Nur külliyatından Şualarda, Resulullah Efendimizin(a.s.m.) bir kasemine dikkat çekilir: “Muhammedin nefsi kudret elinde olan Allah’a yemin ederim ki,’ Bu kasemle ilgili olarak şu hakikat dersi verilir: “...mahlukatın en müntehab ve en müstesnası olan Muhammed Aleyhisselâtü Vesselâm’ın nefsi, kendi kendine mâlik olmazsa ve ef’alinde serbest bulunmazsa ve harekatı başka bir ihtiyara bağlı ise; elbette hiçbir şey, hiçbir şe’n, hiçbir hal, hiçbir keyfiyet -cüz’î olsun küllî olsun- o muhit iktidarın, o şâmil ihtiyarın daire-i tasarrufunun haricinde olamaz.” Şualar Nefsimizi böylece ele almadıkça ona hiçbir hayrı öğretemez ve onda hiçbir güzelliği sergileyemeyiz. İnsan kendi nefsini mânâ-yı harfiyle değerlendirmelidir. “Bu hayat benim şahsî malım değil, eğer öyle olsaydı ölüm bana yaklaşamazdı,” diyecektir. Ve hayatını Allah’ın Muhyi (hayat verici) isminin bir cilvesi bilecektir. Bu noktaya varan insan, ömrünü kendi keyfince kullanamaz; Allah’ın rızası yolunda geçirmeye gayret eder. Aynı şekilde, varlığını Mucid (var edici) isminin, görmesini ve işitmesini de Basîr ve Semi’ isimlerinin tecellisi bilecektir. Ve anlayacaktır ki, kendisinin şahsî ve zatî hiçbir şeyi yok; hepsi ihsan, hepsi lütuf, hepsi tecelli. Bu noktaya erişen bir kalbi kibir istila edemez, gurur lekeleyemez. Böyle bir kalbin sahibi, başka varlıkları da aynı mânâda değerlendireceği için, hiç bir mahlûka zarar veremez. Çünkü çok iyi bilir ki, onlar da kendi nefislerine mâlik değildirler; onlar da Allah’ın mahlûkudurlar.

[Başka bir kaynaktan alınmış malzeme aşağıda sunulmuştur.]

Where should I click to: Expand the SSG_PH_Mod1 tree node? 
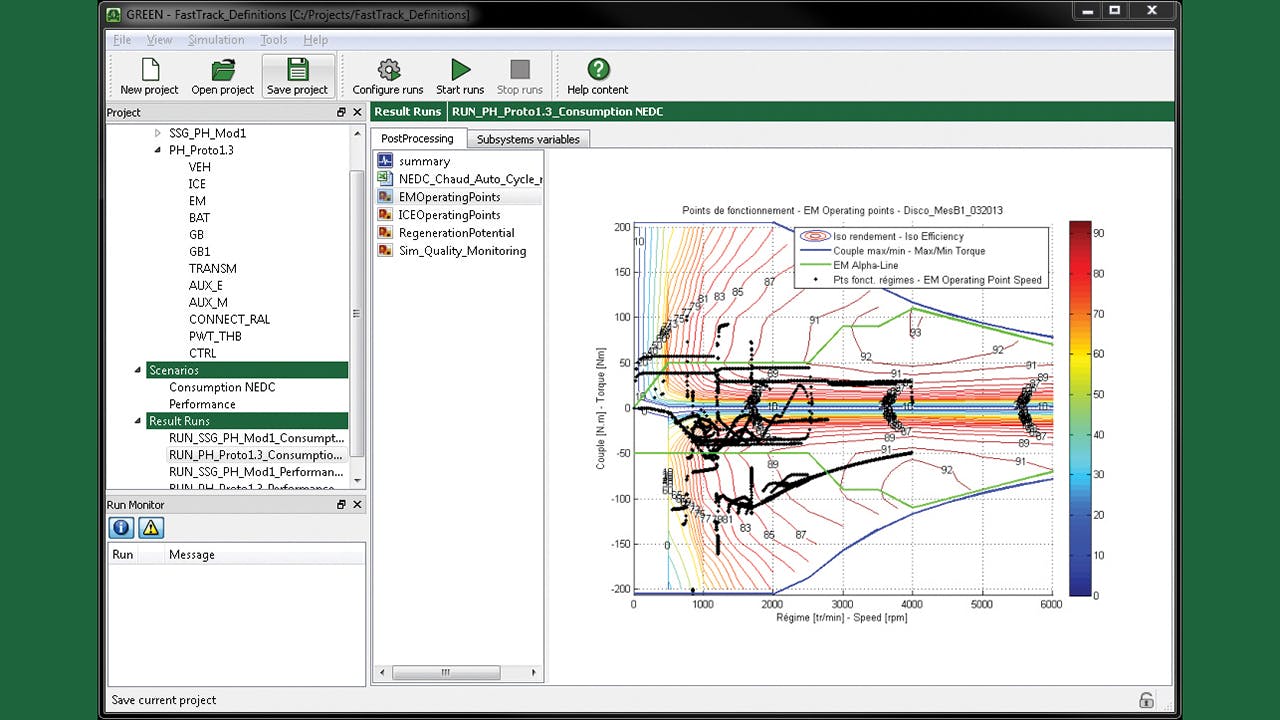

Meselenin bir başka yönü: İnsanların barbarca katledilmesinden zerre kadar acı duymayan bazı çevrelerin, hayvan sevgisi üzerine acıklı ve hazin konuşmalar yaptıklarına şahit olursunuz. Burada da işlenen aynı hatadır. Bu adamlar hayvanlara şefkat ederken, onları Allah’ın sevimli bir eseri olarak görmez ve onlara mânâ-yı harfiyle değil, mânâ-yı ismiyle sevgi gösterirler. Böyle olmasaydı, insanın hayvandan çok ileri bir eser, bir ilâhî sanat mucizesi olduğunu idrak eder ve ona hayvandan çok daha fazla kıymet verirlerdi. Demek ki onlar, insanları bir kul ve mahluk olarak değil, menfaat kavgasında birer rakip, birer düşman olarak değerlendiriyorlar ve hasımlarından bir zarar gördüler mi adalet ölçüsünü hemen kaçırıyor, bir gramlık suça tonlarca ceza vermekten geri durmuyorlar. Düşünüyorum da, insanları mânâ-yı harfiyle seyretme konusunda çoğu zaman biz de gaflete düşüyoruz. O tenkit ettiğimiz çevrelerin yanlışlarını bilmeyerek biz de tekrarlıyoruz. Rakiplerimiz aleyhine planlar kurarken, kul hakkına tecavüz ettiğimizi ve bunun cezasız kalmayacağını düşünmek istemiyoruz. Bize haksızlık eden kimselerin aslında kendilerine zulmettiklerini ve öte âlemde perişan kalacaklarını unutuyoruz.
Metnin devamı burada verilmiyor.